Building a Production Eval System for AI Agents

Companion document: There’s an LLM-optimized version of this research designed to be fed as context to Claude, ChatGPT, or any model working on eval systems. Dense, structured, no narrative — just the principles, frameworks, and source citations.

The Problem

We run a multi-agent AI system built on Mastra. We wanted to move most agents from cloud inference (Claude Sonnet) to local inference (Gemma 26B on Ollama). Not all agents could make the switch — one stays on cloud because its multi-step tool chains are too complex for current local models.

That forced the question: how do we know the agents are still good after the switch? And more broadly: how do we build a practice where we can prove agents are getting better over time?

We had eval infrastructure — golden datasets, an LLM-as-judge harness — but no continuous quality loop. Before building more, we read what practitioners who’ve shipped production eval systems actually recommend.

What the Best Practitioners Agree On

We drew from five sources that converge on the same core principles.

Source	Key Contribution
Braintrust	Flywheel model, aspirational evals
Hamel Husain	Domain expert calibration, binary scoring, 6 eval skills
Eugene Yan	AlignEval data-first workflow, LLM judge bias research
applied-llms.org	Intern test, Goodhart’s Law, hallucination baselines
Langfuse docs	Score API types, annotation queues

Binary Pass/Fail Over Likert Scales

Every source states or implies this. Hamel: “A binary decision forces everyone to consider what truly matters.” Likert scales create ambiguity — is a 3 acceptable? Binary forces a decision. When you fail something, you write a critique explaining why. The critique is more valuable than any number.

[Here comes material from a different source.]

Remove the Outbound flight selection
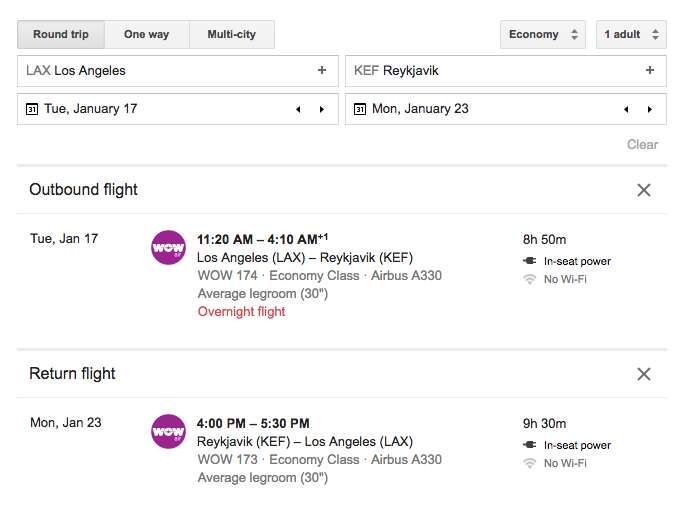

The Domain Expert is the Benevolent Dictator

One person’s judgment calibrates the system. Not a committee. Eval criteria drift as you see more data — that’s expected. But it must be one person’s evolving judgment. Their critiques become the few-shot examples that train LLM judges.

Look at the Data (60-80% of Effort)

Hamel: “The real value of this process is looking at your data and doing careful analysis.” Infrastructure is only valuable insofar as it removes friction from looking at data. The eval workbench is a trace review tool first, a scoring system second.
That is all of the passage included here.